Whether a specific interference with contract is justified is a fact intensive issue that requires balancing “a judgment and choice of values in each situation.” Huff, 606 N.W.2d at 468 (quoting Restatement (Second) of Torts § 767 cmt. B). Such an inquiry is best left to a jury, properly instructed on the factors outlined in Huff and academic deference under Doe I and Armstrong. Based on the arguments presented, Creighton is not entitled to summary judgment on Florek's tortious interference claim.
G. Unjust enrichment
Creighton is not entitled to summary judgment on Florek's unjust enrichment claim because the contents of an implied contract are generally a question of fact. Under Nebraska law, a party has no claim to equitable remedies like unjust enrichment when their relationship is governed by a contract. Washa v. Miller, 546 N.W.2d 813, 818-19 (Neb. 1996) (“The doctrine of unjust enrichment is recognized only in the absence of an agreement between the parties. The doctrine does not operate to rescue a party from the consequences of a bad bargain.”).
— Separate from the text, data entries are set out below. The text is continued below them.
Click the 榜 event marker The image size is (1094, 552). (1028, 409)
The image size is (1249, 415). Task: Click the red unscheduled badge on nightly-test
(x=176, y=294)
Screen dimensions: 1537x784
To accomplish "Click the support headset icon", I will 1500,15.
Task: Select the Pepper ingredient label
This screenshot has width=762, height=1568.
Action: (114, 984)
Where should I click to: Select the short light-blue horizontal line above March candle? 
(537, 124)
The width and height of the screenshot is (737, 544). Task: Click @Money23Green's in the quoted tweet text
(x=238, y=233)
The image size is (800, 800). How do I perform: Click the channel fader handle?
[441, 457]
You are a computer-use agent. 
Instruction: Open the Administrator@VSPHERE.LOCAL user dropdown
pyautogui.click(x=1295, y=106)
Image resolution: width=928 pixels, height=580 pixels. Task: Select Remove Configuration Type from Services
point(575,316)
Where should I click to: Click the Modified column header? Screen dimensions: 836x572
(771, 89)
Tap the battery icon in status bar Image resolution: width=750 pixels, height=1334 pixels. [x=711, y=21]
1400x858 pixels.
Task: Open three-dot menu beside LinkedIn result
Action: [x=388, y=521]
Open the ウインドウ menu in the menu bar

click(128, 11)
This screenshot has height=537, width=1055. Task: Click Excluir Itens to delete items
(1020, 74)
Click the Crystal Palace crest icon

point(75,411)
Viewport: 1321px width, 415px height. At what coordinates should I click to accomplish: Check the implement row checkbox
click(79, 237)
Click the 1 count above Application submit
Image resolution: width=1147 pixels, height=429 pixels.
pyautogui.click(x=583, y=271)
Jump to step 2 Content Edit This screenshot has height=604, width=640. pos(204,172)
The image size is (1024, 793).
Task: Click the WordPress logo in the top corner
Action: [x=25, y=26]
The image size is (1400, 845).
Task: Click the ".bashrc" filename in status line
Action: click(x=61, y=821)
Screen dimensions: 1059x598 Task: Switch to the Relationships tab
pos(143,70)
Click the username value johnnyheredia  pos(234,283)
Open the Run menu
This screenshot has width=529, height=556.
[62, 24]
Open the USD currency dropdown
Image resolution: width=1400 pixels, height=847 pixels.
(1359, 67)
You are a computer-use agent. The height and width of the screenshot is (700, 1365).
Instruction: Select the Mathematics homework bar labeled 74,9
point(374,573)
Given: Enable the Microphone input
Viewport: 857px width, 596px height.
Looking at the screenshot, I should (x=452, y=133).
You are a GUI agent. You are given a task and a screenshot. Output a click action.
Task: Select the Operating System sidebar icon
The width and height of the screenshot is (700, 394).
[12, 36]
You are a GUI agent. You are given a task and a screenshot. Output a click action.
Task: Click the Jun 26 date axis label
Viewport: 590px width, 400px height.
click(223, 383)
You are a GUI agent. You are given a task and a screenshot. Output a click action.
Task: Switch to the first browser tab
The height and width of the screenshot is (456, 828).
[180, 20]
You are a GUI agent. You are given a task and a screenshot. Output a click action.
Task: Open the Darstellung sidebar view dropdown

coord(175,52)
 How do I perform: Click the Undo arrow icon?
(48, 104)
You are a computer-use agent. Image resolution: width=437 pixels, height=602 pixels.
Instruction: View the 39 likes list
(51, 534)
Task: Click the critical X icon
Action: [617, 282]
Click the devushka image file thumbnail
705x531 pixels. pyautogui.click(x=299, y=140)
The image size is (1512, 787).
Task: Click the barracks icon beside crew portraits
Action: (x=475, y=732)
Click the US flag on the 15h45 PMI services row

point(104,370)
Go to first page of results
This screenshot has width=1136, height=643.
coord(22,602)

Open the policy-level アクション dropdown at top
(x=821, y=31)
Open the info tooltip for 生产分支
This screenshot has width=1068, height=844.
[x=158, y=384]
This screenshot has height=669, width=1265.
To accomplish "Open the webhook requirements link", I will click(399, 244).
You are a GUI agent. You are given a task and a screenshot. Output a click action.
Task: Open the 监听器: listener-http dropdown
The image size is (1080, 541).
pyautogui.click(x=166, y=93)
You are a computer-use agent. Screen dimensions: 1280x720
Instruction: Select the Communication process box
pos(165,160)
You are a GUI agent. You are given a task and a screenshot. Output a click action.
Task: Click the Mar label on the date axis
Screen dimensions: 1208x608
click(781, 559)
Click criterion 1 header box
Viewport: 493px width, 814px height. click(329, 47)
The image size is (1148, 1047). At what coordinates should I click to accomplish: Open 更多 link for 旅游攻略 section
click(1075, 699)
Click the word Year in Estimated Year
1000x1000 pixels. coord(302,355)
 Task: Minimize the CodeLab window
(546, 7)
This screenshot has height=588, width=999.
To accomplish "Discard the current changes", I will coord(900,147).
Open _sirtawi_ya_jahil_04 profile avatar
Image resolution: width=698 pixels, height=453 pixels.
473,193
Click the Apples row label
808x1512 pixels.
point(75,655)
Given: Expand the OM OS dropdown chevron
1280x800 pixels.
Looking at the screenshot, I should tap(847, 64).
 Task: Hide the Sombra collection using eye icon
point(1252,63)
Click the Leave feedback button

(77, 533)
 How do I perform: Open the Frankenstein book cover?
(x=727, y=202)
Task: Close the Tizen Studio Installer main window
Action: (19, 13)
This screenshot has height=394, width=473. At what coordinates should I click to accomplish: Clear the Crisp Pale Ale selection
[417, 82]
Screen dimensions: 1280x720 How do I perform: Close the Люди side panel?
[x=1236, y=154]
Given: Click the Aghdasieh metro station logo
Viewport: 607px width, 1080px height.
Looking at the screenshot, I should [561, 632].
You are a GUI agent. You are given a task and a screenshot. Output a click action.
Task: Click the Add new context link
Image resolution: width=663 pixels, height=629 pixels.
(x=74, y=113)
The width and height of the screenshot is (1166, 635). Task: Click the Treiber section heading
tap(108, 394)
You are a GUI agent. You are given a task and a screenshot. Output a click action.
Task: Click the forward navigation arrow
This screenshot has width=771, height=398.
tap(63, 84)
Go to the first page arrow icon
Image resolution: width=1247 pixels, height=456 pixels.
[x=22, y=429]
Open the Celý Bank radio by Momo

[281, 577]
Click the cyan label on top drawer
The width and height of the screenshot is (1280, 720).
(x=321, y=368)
Here, a provision of the Creighton School of Pharmacy governs tuition refunds and appears to preclude a refund under Florek's circumstances. Filing No. 56-8 at 66. However, the contents of an implied contract are generally a fact question for the jury, and, unlike disciplinary procedures, the Court's research has not shown a Nebraska case addressing refund provisions in employee or student handbooks. Armstrong, 901 N.W.2d at 17. Therefore, the jury should decide whether the cited provision governs all student refunds and precludes Florek's unjust enrichment claim.
CONCLUSION
The Court recognizes this case is factually and legally sprawling and hopes, with the help of this order, the parties will be able to further narrow the evidence and issues for trial. For the reasons stated above, IT IS ORDERED:
1. Creighton's Motion for Summary Judgment (Filing No. 54) is granted in part and denied in part as stated herein.